Screenshot grounding data -
────────
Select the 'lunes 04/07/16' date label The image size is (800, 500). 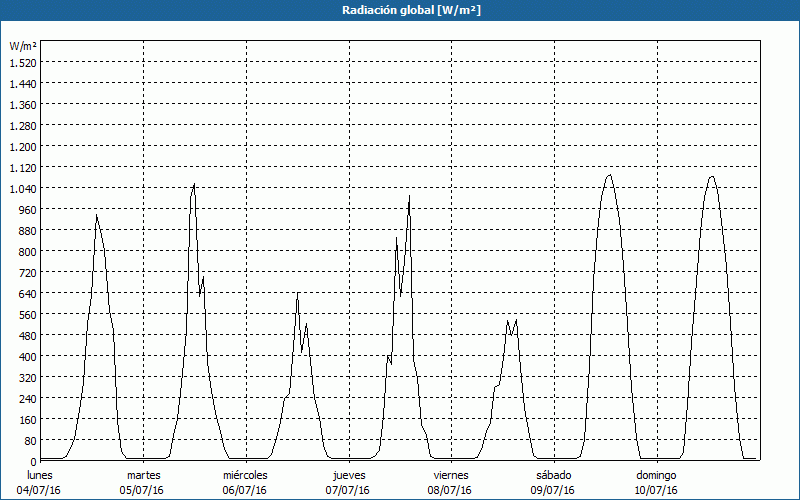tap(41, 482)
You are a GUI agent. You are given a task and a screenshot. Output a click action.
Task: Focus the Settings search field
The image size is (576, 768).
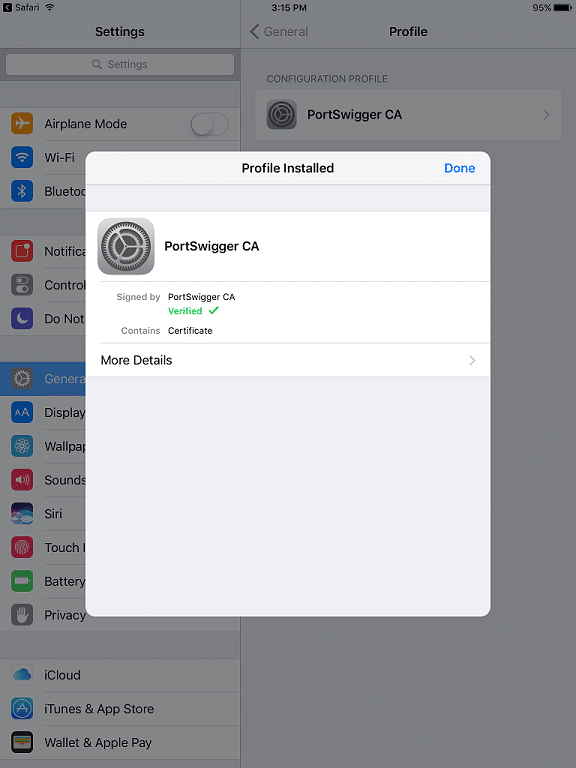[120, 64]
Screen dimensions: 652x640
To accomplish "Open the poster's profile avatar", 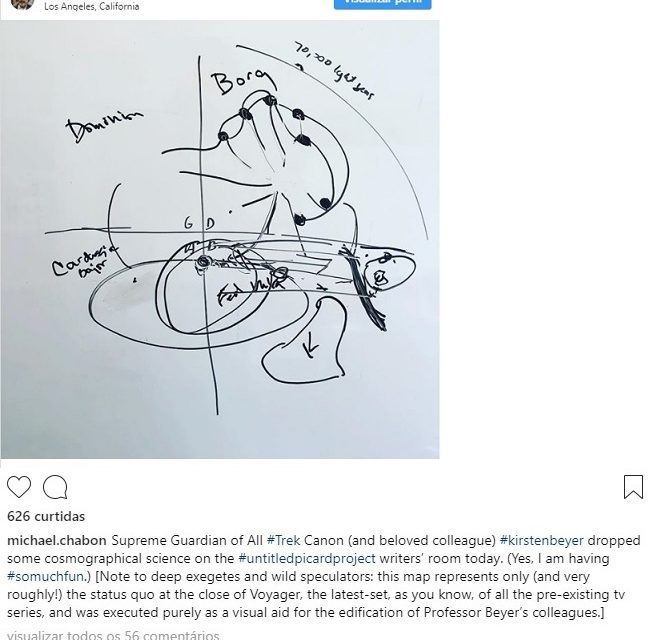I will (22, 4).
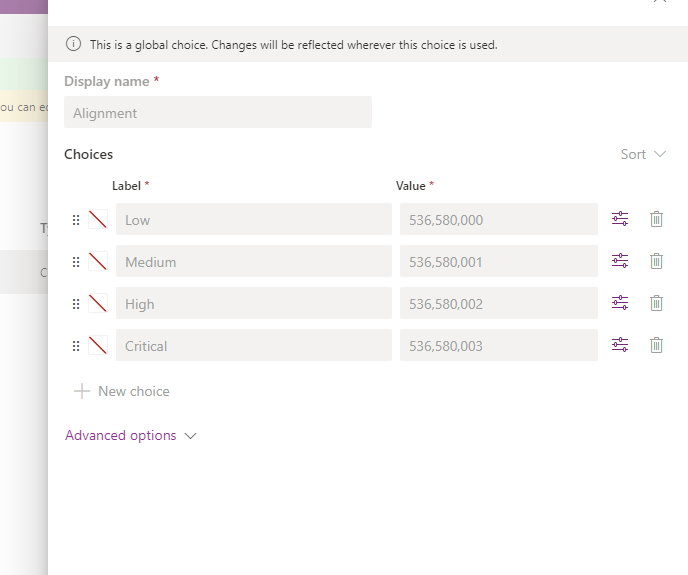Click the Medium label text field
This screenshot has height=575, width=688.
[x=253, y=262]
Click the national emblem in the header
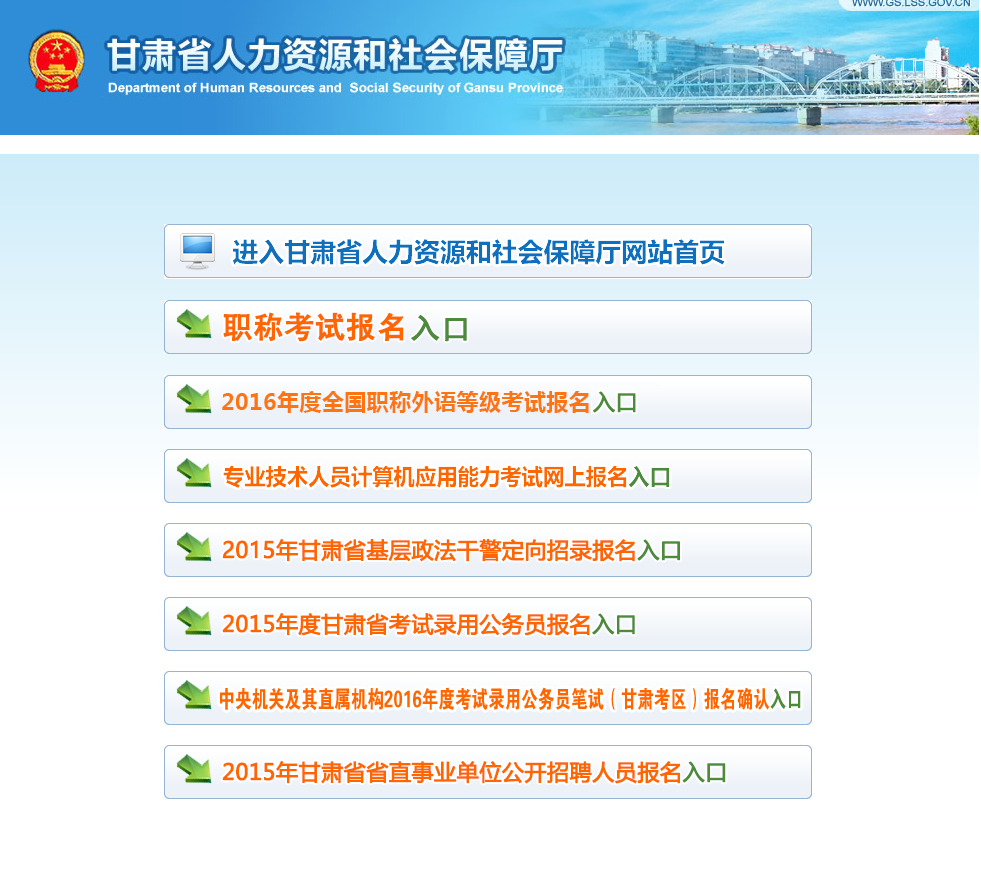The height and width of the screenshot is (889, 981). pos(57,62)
────────
Task -
Set down, exactly as written above, each line from the one with "Task: Focus the Settings search field" through the one with "Screen dimensions: 652x640", and skip the pictures.

Response for this exercise -
Task: Focus the Settings search field
The image size is (576, 768).
[120, 64]
Screen dimensions: 652x640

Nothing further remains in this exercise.